#### Set exercise:
Lay out all the rows below as a Markdown table with the columns No and Line, numbering each line in order and omitting blank lines.

==============================

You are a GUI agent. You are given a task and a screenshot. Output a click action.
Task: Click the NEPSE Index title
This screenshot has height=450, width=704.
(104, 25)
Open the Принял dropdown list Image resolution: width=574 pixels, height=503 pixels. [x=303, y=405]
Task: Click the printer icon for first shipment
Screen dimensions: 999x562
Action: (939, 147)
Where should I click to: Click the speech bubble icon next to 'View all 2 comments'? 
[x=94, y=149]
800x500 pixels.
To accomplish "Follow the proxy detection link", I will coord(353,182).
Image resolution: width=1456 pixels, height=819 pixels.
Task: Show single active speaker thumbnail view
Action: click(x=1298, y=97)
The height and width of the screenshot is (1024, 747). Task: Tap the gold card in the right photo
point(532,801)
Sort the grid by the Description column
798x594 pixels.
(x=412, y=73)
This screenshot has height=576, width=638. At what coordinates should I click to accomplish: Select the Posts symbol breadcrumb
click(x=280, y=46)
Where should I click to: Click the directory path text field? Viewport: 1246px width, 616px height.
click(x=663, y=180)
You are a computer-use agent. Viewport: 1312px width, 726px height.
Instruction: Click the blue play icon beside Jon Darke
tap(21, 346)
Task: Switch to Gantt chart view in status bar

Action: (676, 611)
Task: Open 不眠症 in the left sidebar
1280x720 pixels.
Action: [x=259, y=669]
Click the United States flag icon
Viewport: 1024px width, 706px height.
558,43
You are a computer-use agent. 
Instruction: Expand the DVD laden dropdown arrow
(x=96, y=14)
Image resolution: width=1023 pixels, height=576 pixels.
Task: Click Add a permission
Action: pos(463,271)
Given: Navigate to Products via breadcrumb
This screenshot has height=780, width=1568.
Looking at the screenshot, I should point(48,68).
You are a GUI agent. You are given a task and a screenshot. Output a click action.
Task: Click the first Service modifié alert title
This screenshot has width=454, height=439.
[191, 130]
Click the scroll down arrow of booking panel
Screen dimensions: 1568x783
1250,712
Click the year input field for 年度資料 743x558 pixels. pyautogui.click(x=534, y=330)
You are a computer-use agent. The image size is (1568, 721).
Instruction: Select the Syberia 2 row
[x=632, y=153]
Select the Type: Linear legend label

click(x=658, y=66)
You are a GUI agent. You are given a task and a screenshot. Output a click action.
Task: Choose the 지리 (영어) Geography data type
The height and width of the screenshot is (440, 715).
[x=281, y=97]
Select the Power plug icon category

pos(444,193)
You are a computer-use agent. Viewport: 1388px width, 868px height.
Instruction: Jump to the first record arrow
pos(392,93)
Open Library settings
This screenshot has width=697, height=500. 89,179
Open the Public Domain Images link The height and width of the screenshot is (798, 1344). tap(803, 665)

==============================

#### Answer to the problem:
| No | Line |
|---|---|
| 1 | You are a GUI agent. You are given a task and a screenshot. Output a click action. |
| 2 | Task: Click the NEPSE Index title |
| 3 | This screenshot has height=450, width=704. |
| 4 | (104, 25) |
| 5 | Open the Принял dropdown list Image resolution: width=574 pixels, height=503 pixels. [x=303, y=405] |
| 6 | Task: Click the printer icon for first shipment |
| 7 | Screen dimensions: 999x562 |
| 8 | Action: (939, 147) |
| 9 | Where should I click to: Click the speech bubble icon next to 'View all 2 comments'?  |
| 10 | [x=94, y=149] |
| 11 | 800x500 pixels. |
| 12 | To accomplish "Follow the proxy detection link", I will coord(353,182). |
| 13 | Image resolution: width=1456 pixels, height=819 pixels. |
| 14 | Task: Show single active speaker thumbnail view |
| 15 | Action: click(x=1298, y=97) |
| 16 | The height and width of the screenshot is (1024, 747). Task: Tap the gold card in the right photo |
| 17 | point(532,801) |
| 18 | Sort the grid by the Description column |
| 19 | 798x594 pixels. |
| 20 | (x=412, y=73) |
| 21 | This screenshot has height=576, width=638. At what coordinates should I click to accomplish: Select the Posts symbol breadcrumb |
| 22 | click(x=280, y=46) |
| 23 | Where should I click to: Click the directory path text field? Viewport: 1246px width, 616px height. |
| 24 | click(x=663, y=180) |
| 25 | You are a computer-use agent. Viewport: 1312px width, 726px height. |
| 26 | Instruction: Click the blue play icon beside Jon Darke |
| 27 | tap(21, 346) |
| 28 | Task: Switch to Gantt chart view in status bar |
| 29 | Action: (676, 611) |
| 30 | Task: Open 不眠症 in the left sidebar |
| 31 | 1280x720 pixels. |
| 32 | Action: [x=259, y=669] |
| 33 | Click the United States flag icon |
| 34 | Viewport: 1024px width, 706px height. |
| 35 | 558,43 |
| 36 | You are a computer-use agent.  |
| 37 | Instruction: Expand the DVD laden dropdown arrow |
| 38 | (x=96, y=14) |
| 39 | Image resolution: width=1023 pixels, height=576 pixels. |
| 40 | Task: Click Add a permission |
| 41 | Action: pos(463,271) |
| 42 | Given: Navigate to Products via breadcrumb |
| 43 | This screenshot has height=780, width=1568. |
| 44 | Looking at the screenshot, I should point(48,68). |
| 45 | You are a GUI agent. You are given a task and a screenshot. Output a click action. |
| 46 | Task: Click the first Service modifié alert title |
| 47 | This screenshot has width=454, height=439. |
| 48 | [191, 130] |
| 49 | Click the scroll down arrow of booking panel |
| 50 | Screen dimensions: 1568x783 |
| 51 | 1250,712 |
| 52 | Click the year input field for 年度資料 743x558 pixels. pyautogui.click(x=534, y=330) |
| 53 | You are a computer-use agent. The image size is (1568, 721). |
| 54 | Instruction: Select the Syberia 2 row |
| 55 | [x=632, y=153] |
| 56 | Select the Type: Linear legend label |
| 57 | click(x=658, y=66) |
| 58 | You are a GUI agent. You are given a task and a screenshot. Output a click action. |
| 59 | Task: Choose the 지리 (영어) Geography data type |
| 60 | The height and width of the screenshot is (440, 715). |
| 61 | [x=281, y=97] |
| 62 | Select the Power plug icon category |
| 63 | pos(444,193) |
| 64 | You are a computer-use agent. Viewport: 1388px width, 868px height. |
| 65 | Instruction: Jump to the first record arrow |
| 66 | pos(392,93) |
| 67 | Open Library settings |
| 68 | This screenshot has width=697, height=500. 89,179 |
| 69 | Open the Public Domain Images link The height and width of the screenshot is (798, 1344). tap(803, 665) |